- **Task inputs**

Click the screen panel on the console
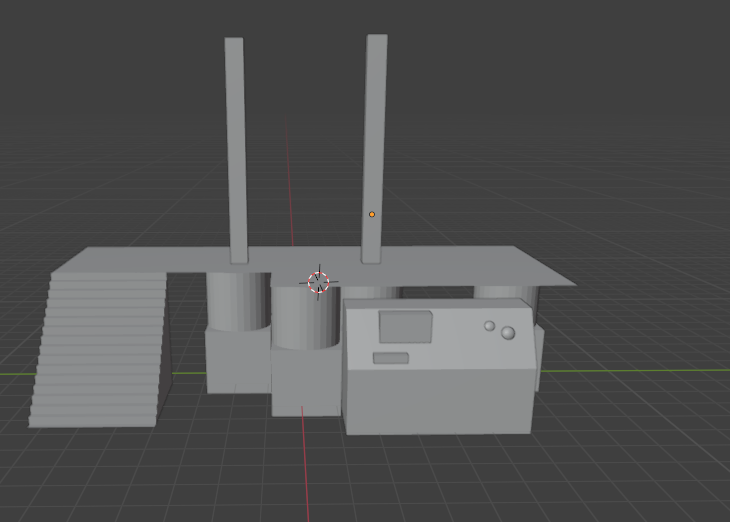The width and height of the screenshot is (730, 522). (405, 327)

--

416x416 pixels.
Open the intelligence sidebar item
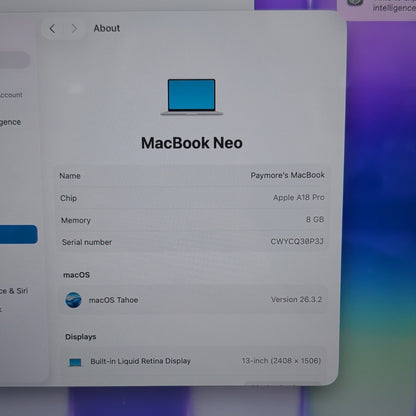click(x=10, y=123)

- **Exercise**
Please reproduce the data word for word, starting at the line that contains "416x416 pixels." and ending at the line that contains "click(x=10, y=123)", with the pictures left out.

- **Written answer**
416x416 pixels.
Open the intelligence sidebar item
click(x=10, y=123)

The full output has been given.